— Start Page excerpt —

To exclude this data from PAN redaction, InfoConnect uses a set of regular expressions. These exception expressions are listed in the Custom Exception Expressions table, in the Information Privacy dialog box. InfoConnect provides exception expressions that exclude some common digit patterns, such as North American phone numbers, currencies, short date/time formats, US social security numbers, and others.

However, you can also exclude digit formats that are proprietary to your applications, such as custom screen identifiers or inventory part or SKU numbers. To exclude proprietary formats from the redaction process, you will need to add one or more regular expressions to the Custom Exception Expressions table. Literal strings (such as screen ids, copyright notices and dates, etc.) can also be specified here.

NOTE:Unlike the expressions that detect credit card PANs, the expressions for exclusions are applied to the input screen data before removal of non-digit data. These expressions should be specified “as they would appear” on the original host screen.

Examples of Custom Exclusions

Example 1: Using a regular expression

In the USA, postal (or ZIP) codes can follow two formats – 5 consecutive digits, or 5 consecutive digits followed by a hyphen and four additional digits. Typically, on a host application information screen, these codes are preceded and trailed by at least one space character. If we had a screen like this we could add the following expression to the Custom Exception Expression table to eliminate one potential source of “false positives” by excluding ZIP codes from redaction:

\s\d{5}([\-]\d{4})?\s

When we read this expression from left to right, it says “match a leading whitespace character, followed by 5 consecutive digits, and then match zero or one instance of a character group consisting of one hyphen followed by 4 additional digits, followed by a whitespace character.”

Note: Regular expression syntax sometimes requires the “escaping” of certain reserved characters. In this case, the hyphen must be escaped since it is specified within a character group (the text within the parentheses enclosed in square brackets above).

This expression would match strings like “ 88888 “, “ 88888-7777 “. Because leading and trailing whitespace is required, strings like “88888“ and “88888-7777“ would NOT be matched.

Omitting the \s in the expression above would result in matches where the digit patterns are embedded inside other longer strings.

For instance if the expression were modified to:

\d{5}([\-]\d{4})?

Unlike when we included the \s in the expression, the following text strings would result in a match:

Tst88888Str

Embedded88888-7777Text

Prefix88888

88888-7777Suffix

Example 2: Using an exact literal string:

Some of the host screens in an application have a copyright date string such as “Copyright © Acme Corporation 1990, 1992, 2004” that could cause a false positive. In this example, we will exclude the digits in that string from PAN redaction processing.

This can be solved by entering the exact literal string that is desired for exclusion. In this case enter this string in the exclusion expression table:

Copyright © Acme Corporation 1990, 1992, 2004

IMPORTANT:When developing custom regular expressions, it is highly recommended to use a regular expression development and test tool to ensure that the expression truly behaves as you intended. In other words, it matches ONLY what you intend to match and does not match text that you don’t want. One such freeware tool is the Expresso regular expression development tool that can currently be found at http://www.ultrapico.com/Expresso.htm. This tool requires registration to use beyond an introductory trial period, but is currently free to use upon completion of registration. Also, there are many common patterns that have regular expression implementations “published” in the public domain. An internet search for “regular expression library” will turn up several sites that can be searched for pre-constructed regular expressions. One popular site is http://www.regexlib.com. These can be used as a starting point for your own expressions. Make sure that you thoroughly test expressions before they are deployed for InfoConnect.

— End Page excerpt —
— Start Given entries —

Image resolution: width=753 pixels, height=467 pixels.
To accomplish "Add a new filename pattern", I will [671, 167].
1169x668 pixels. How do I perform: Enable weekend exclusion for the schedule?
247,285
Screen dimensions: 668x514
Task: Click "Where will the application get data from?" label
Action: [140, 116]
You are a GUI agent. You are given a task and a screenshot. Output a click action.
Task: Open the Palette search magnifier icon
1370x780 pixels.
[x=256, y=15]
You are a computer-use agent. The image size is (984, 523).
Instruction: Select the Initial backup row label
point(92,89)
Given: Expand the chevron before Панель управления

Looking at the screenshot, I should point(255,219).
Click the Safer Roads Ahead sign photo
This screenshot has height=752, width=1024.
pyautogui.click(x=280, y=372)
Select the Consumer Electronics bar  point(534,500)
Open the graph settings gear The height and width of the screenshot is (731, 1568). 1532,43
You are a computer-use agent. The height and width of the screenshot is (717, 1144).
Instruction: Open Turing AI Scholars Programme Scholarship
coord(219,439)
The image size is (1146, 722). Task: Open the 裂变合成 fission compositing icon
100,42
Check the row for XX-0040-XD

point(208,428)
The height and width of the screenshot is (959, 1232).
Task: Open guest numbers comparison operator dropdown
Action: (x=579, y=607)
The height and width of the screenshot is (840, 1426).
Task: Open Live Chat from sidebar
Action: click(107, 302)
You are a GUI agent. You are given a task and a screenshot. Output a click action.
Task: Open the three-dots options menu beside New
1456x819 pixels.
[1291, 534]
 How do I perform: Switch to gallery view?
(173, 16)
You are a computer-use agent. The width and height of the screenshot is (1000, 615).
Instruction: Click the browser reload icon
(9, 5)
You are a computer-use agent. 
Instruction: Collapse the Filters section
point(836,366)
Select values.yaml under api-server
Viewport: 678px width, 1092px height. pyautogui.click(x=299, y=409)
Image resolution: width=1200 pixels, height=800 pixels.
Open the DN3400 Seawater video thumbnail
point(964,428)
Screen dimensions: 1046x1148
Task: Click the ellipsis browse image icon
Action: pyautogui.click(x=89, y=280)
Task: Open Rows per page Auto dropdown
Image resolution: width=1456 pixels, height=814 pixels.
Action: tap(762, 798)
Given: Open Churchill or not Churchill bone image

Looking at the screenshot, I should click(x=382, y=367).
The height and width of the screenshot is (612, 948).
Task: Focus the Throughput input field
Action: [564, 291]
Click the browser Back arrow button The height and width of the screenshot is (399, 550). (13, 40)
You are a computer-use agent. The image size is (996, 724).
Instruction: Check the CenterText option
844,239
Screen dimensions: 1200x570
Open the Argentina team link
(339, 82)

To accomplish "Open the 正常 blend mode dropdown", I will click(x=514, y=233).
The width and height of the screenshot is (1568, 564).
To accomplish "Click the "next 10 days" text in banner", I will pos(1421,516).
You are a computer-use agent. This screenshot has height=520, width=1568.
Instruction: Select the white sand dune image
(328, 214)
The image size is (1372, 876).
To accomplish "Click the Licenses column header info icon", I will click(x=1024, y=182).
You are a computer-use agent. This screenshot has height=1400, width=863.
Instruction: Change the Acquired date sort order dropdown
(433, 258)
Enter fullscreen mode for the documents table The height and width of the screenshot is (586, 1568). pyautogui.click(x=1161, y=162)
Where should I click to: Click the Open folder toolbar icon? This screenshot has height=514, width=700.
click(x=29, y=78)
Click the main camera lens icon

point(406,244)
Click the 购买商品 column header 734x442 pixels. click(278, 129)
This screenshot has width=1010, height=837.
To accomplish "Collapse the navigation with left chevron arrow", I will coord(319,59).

— End Given entries —

=== Exercise prompt ===
Rewrite the paragraph of the PAN redaction excerpt that begins "However, you can also exclude" as a short bulleted list that keeps its main facts. These records were taken from a different source than the PAN redaction excerpt.

=== Solution to this task ===
- Digit formats proprietary to your applications, such as custom screen identifiers or inventory part or SKU numbers, can also be excluded.
- To keep them out of redaction, add one or more regular expressions to the Custom Exception Expressions table.
- Literal strings, such as screen ids, copyright notices and dates, can also be entered there.